# [ABOUT THIS TASK]
Each record that follows should be repeated exactly, with no pictures carried over.

# [ENTRIES PROVIDED]
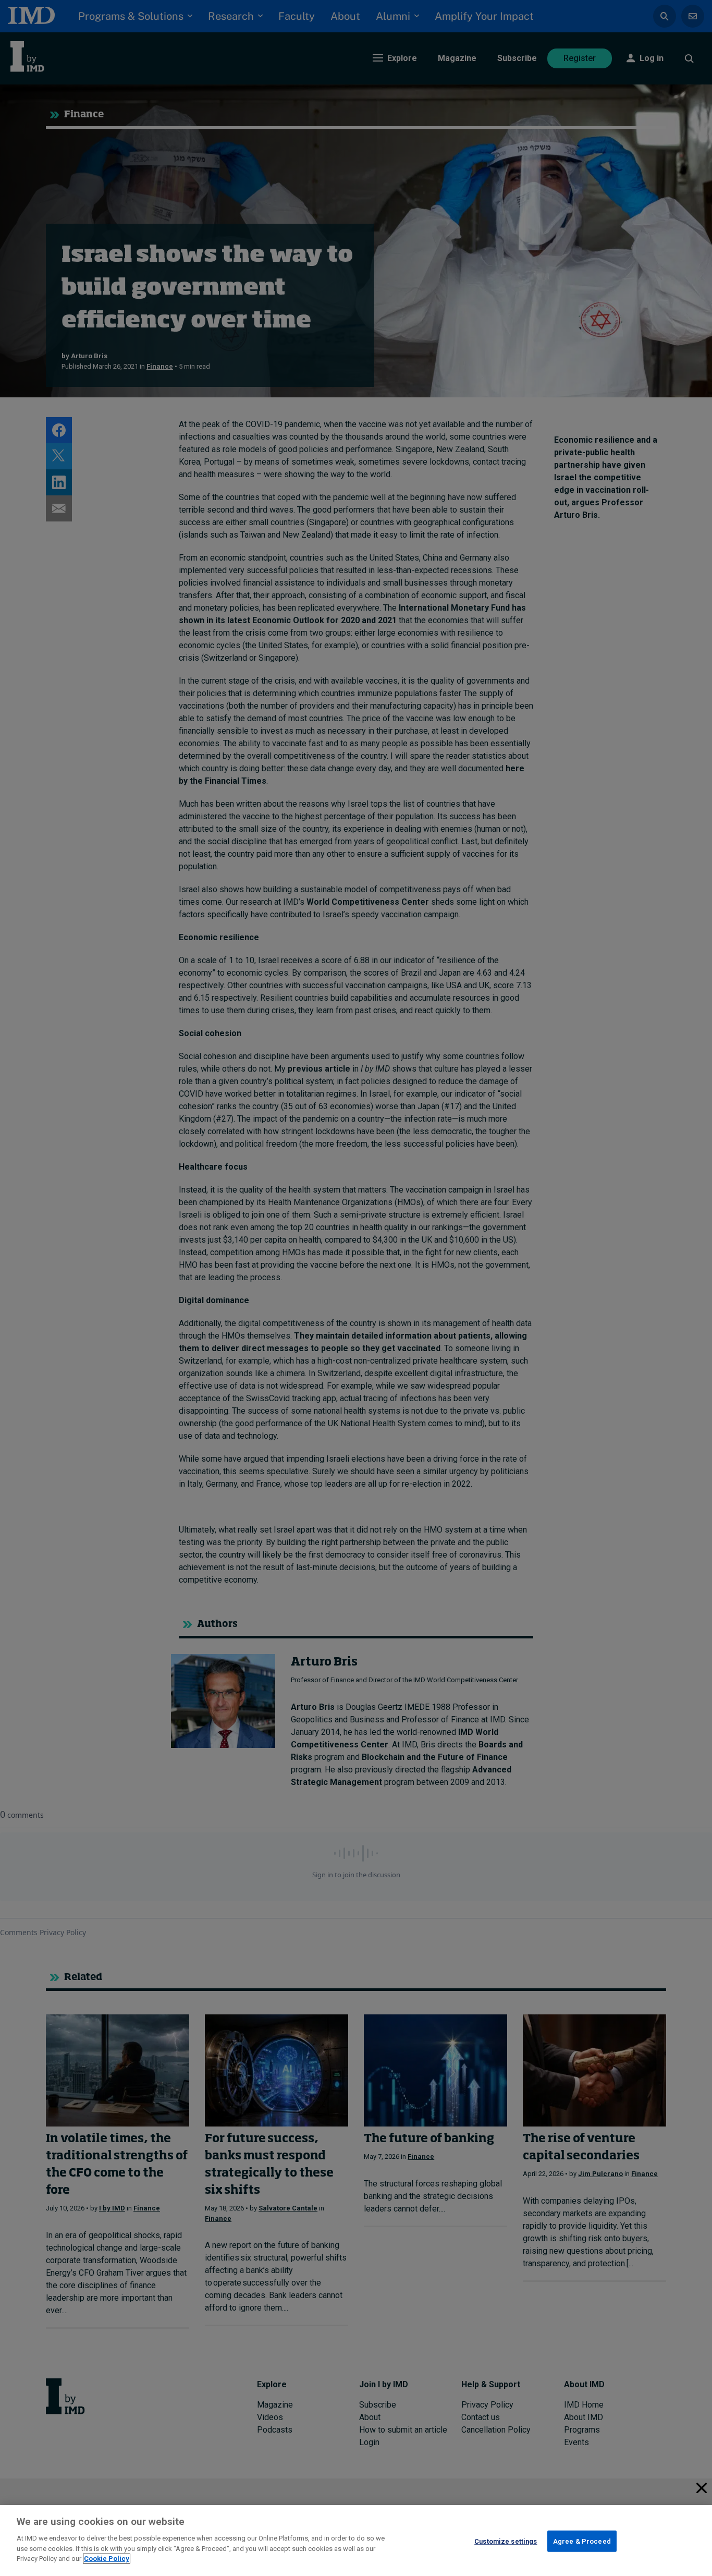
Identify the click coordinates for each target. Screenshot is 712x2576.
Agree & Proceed (582, 2541)
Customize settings (505, 2541)
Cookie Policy (106, 2558)
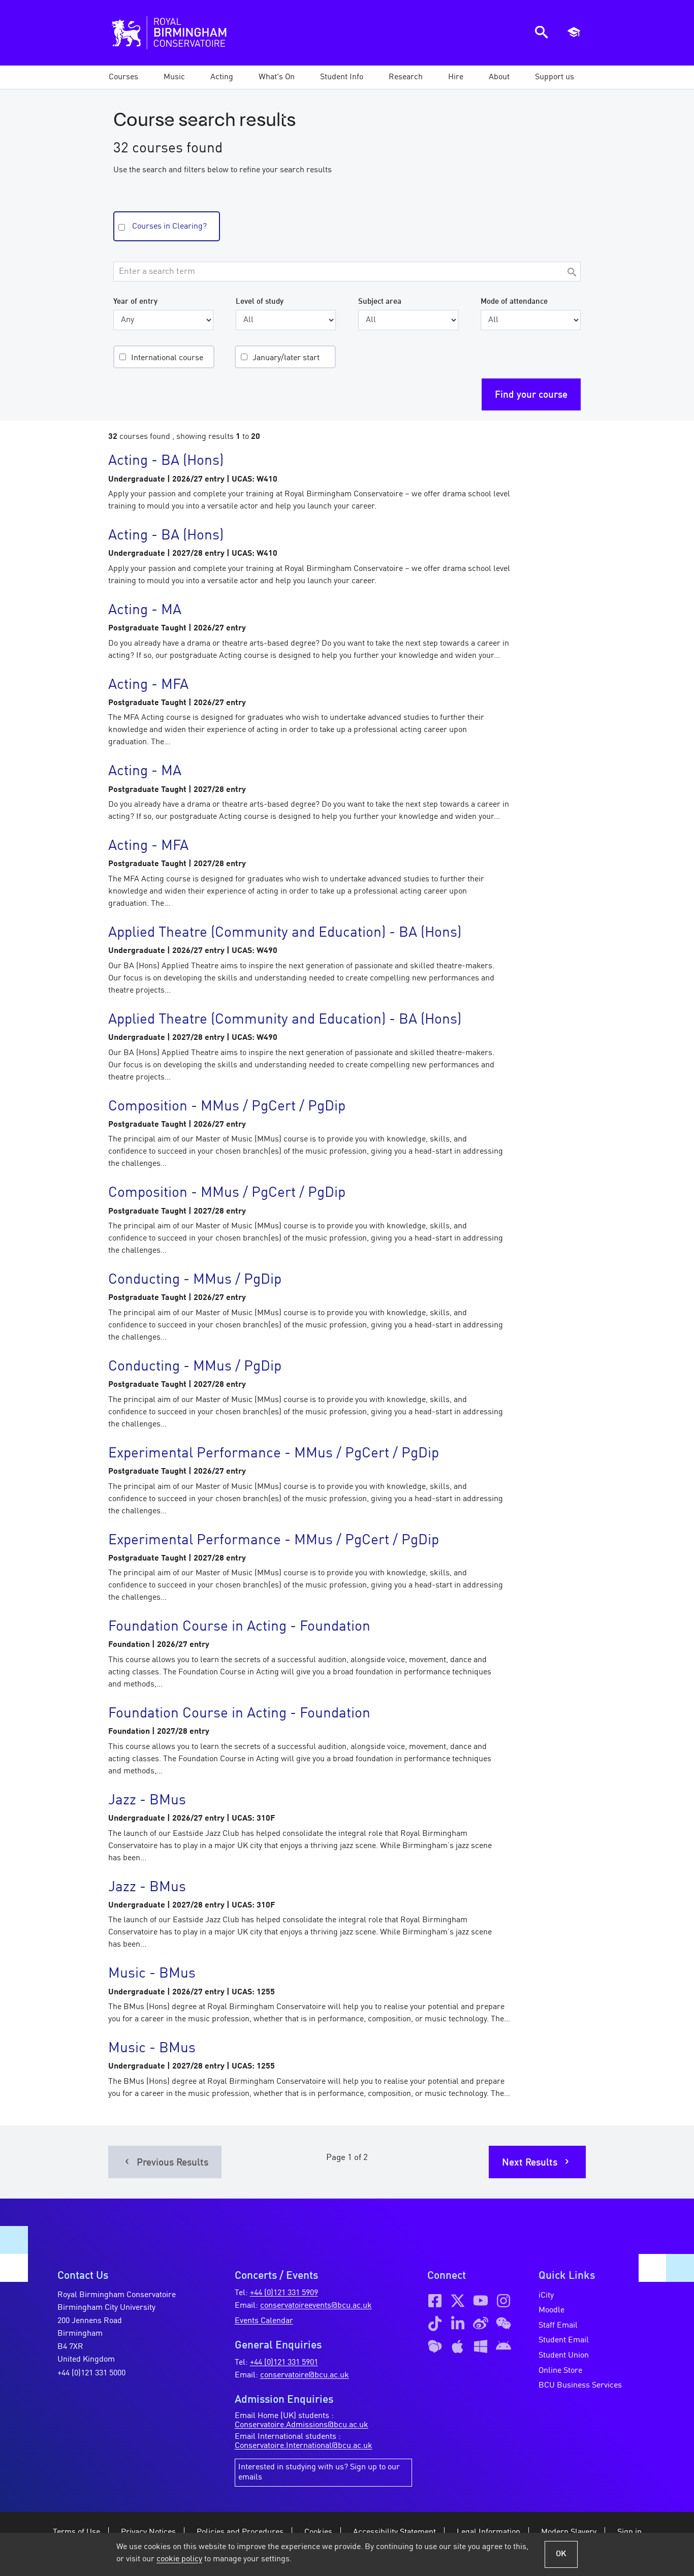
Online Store (560, 2371)
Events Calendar (264, 2321)
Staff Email (558, 2325)
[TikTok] (435, 2323)
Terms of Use (76, 2532)
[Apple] (457, 2346)
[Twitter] (457, 2300)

# [COMPLETED TASK]
Identify the click coordinates for each target. Screenshot is 712x2576.
Agree & Proceed (582, 2541)
Customize settings (505, 2541)
Cookie Policy (106, 2558)
Online Store (560, 2371)
Events Calendar (264, 2321)
Staff Email (558, 2325)
[TikTok] (435, 2323)
Terms of Use (76, 2532)
[Apple] (457, 2346)
[Twitter] (457, 2300)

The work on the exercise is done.